In Freeshops people bring the goods they no longer use or need; the goods can be new or used. The shop will then offer up these goods for free to anybody who can use, wants or needs them. . Therefore, whether it is a book, a piece of furniture, a garment or a household item, it is all freely given away (although some places operate a one-in, one-out–type policy, e.g. swap shops).

The idea is to avoid waste by giving a new life to objects that are being unused, facilitating access to these resources for anyone as objects are for free, and doing this with the aim of building other ways of exchanging objects/resources outside the market and in a non-profit based relation.

Freeshops are starting to appear in many European towns and cities, especially in the Netherlands and Germany. It could be said that they reflect a "sign of the times" in Europe, where there is an over abundance of goods/wealth among the population, yet increasing rates of poverty, precarity and inequality.

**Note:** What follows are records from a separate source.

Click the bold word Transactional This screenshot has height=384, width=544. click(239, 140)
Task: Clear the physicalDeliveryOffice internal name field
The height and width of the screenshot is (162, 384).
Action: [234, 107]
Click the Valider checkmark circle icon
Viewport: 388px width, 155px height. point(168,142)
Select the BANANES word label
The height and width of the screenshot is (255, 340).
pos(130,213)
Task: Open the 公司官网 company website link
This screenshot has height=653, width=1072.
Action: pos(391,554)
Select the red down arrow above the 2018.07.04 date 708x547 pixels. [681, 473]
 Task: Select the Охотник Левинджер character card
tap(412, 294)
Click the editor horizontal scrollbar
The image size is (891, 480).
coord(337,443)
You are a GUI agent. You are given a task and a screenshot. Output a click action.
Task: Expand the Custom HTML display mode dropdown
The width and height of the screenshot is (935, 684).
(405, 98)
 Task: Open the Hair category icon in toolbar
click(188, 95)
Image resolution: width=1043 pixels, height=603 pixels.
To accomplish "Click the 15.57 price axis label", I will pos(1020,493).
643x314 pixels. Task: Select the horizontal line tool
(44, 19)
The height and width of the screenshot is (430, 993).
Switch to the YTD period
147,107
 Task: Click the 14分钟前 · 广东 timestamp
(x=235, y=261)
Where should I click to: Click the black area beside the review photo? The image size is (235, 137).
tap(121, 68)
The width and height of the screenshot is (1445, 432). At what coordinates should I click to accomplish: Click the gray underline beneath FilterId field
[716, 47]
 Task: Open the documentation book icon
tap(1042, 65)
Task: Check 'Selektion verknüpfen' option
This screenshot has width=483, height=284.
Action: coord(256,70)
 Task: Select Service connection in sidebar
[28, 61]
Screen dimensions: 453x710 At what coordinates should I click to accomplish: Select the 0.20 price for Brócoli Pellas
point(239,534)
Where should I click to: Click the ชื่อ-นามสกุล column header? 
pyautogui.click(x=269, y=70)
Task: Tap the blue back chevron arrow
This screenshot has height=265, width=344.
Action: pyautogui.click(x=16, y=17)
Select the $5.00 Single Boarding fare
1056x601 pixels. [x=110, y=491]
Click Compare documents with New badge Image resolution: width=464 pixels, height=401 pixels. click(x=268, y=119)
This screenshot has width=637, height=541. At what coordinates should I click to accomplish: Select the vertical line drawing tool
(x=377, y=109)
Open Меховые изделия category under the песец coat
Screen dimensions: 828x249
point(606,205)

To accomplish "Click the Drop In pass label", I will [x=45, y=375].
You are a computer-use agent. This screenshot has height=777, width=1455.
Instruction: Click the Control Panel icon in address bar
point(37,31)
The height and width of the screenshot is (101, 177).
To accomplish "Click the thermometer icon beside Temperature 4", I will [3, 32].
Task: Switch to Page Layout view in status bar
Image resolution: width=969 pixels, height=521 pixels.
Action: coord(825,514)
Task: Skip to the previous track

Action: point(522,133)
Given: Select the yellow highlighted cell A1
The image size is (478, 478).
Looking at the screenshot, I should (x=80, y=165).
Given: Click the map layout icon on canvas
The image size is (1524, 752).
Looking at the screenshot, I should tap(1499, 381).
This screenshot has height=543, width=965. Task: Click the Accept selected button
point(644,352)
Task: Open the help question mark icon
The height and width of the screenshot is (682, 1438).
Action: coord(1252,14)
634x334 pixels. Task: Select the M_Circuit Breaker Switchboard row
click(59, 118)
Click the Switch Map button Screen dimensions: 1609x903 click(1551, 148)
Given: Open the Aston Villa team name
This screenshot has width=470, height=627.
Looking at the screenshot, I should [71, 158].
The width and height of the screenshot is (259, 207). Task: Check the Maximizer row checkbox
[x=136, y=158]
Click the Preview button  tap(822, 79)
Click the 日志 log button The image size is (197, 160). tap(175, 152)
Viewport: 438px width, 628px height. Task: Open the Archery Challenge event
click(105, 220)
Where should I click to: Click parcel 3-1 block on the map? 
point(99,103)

Freeshops should therefore be viewed as being able to provide a solution to this paradox, as well as a means to avoid or reduce waste and promote a healthier, more sustainable environment.

Spotlight: Freeshops in the Netherlands

Freeshops in the Netherlands are mostly run by squatters as a statement against the consumerism of our times. The idea is not primarily to provide for the poor, but to encourage people from buying new goods, to offer a more eco-friendly alternative to "common" stores, and to provide a space for peoples' unused items. As the popular saying goes, "one man's trash is another man's treasure"! Freeshops are real life proof that an economy without property (and therefore trade) is possible. The slogan of the stores is: "there is enough for everyone’s need, but not for everyone’s greed".

Other quick facts

  • The first Dutch Freeshop was opened in Leiden (Netherlands), by members of the Eurodusnie Collective.
  • Due to the lack of income and profit, freeshops are often housed in squats. The shops are run by volunteers only, and naturally don’t make any profit.
  • Freeshops are often important for more than just practical reasons of providing people with things; by providing a de-commercialised space they promote community and other voluntary activities.

Examples of freeshops

  1. Kostnix, Vienna, Austria (website in German).
  2. Die Schenke, Vienna, Austria. Besides die Schenke, a food co-op, an anarchist library, a theory office and many more use the more than 330m2 large space in the 8th district of Vienna.
  3. Skoros, Athens, Greece.
  4. Magasin pour rien, Mulhouse, France (website in French).
  5. Leila, Berlin, Germany (website in German).